Regulation of Transmembrane Proteins

A previous attempt to regulate CD8α, a transmembrane glycoprotein found on the surface of T cells, resulted in modest levels of regulation at the cell surface (Banaszynski et al., 2006). Because N18T/A19V and R12Y/Y100I ecDHFR are both more potent DDs when fused to the C-terminus of YFP, we suspected that the ecDHFR-derived DDs might offer improved regulation of CD8α expression. To test this theory, we fused either the N18T/A19V or R12Y/Y100I DD to the C-terminus of CD8α and transduced these fusions into NIH3T3 cells. Flow cytometry was used to quantitate levels of CD8α at the cell surface, where we observed a significant decrease in CD8α expression in the absence of TMP. Upon treatment of cells with 10 μM TMP for 24 hr, the N18T/A19V fusion showed higher expression of CD8α, and therefore greater dynamic range, than the R12Y/Y100I fusion (Figure 3A). TMP-mediated stabilization for 24 hrs followed by withdrawal of the ligand for 24 hrs (+/− in Figure 3A) produced protein levels nearly as low as cells maintained under nonpermissive conditions.

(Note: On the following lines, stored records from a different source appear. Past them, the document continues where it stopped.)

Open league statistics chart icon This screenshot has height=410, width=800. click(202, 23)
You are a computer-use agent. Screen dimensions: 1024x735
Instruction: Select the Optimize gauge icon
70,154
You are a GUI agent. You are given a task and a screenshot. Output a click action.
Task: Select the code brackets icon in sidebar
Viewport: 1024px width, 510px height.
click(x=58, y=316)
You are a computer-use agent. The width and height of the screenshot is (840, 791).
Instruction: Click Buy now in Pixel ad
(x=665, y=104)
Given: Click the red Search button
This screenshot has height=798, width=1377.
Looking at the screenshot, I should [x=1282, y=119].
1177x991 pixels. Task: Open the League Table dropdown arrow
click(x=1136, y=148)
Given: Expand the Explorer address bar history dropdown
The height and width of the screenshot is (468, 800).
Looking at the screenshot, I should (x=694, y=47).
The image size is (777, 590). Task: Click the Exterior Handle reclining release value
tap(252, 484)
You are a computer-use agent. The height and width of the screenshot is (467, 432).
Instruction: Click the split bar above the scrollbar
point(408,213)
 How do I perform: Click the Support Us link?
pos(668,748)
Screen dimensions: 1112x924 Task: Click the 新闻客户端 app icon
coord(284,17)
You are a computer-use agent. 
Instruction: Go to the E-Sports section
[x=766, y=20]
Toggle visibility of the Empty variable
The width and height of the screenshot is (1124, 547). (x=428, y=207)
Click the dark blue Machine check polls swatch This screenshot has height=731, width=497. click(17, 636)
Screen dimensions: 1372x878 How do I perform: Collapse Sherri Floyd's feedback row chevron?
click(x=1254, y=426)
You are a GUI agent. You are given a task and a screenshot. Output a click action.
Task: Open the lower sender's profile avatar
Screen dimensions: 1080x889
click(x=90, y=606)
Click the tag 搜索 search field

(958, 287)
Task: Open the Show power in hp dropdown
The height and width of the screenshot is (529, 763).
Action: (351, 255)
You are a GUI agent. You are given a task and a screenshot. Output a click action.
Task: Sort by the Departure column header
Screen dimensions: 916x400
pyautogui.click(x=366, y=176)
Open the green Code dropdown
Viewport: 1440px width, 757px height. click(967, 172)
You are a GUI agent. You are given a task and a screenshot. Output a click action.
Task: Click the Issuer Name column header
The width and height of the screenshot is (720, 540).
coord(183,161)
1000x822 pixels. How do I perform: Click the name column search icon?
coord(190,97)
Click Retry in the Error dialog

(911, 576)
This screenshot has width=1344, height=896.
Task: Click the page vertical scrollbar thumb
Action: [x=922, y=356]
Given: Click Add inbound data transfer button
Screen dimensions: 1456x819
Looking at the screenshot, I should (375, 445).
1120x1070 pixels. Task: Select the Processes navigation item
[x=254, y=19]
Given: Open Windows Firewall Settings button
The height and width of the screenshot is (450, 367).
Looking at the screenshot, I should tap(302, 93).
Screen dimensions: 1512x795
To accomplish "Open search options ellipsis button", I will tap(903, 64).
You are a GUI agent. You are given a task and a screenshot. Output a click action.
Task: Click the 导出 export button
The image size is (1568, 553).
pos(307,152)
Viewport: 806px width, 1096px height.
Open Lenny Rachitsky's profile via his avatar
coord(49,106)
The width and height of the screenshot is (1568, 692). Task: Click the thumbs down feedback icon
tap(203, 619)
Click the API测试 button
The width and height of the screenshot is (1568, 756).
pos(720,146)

Encouraged by these results we tested the ability of these DDs to destabilize a more structurally complex transmembrane protein, the β2-adrenergic receptor (β2AR) (Cherezov et al., 2007), which is a member of the GPCR family of integral membrane proteins. Cells were stably transduced with either the N18T/A19V or R12Y/Y100I DDs fused to the 3′-end of the β2AR gene, and we observed low levels of β2AR expression in the absence of TMP. Addition of TMP caused protein levels to increase, and TMP-mediated stabilization for 24 hrs followed by 24 hrs under TMP-free nonpermissive conditions returned β2AR levels to the low background level (Figure 3B).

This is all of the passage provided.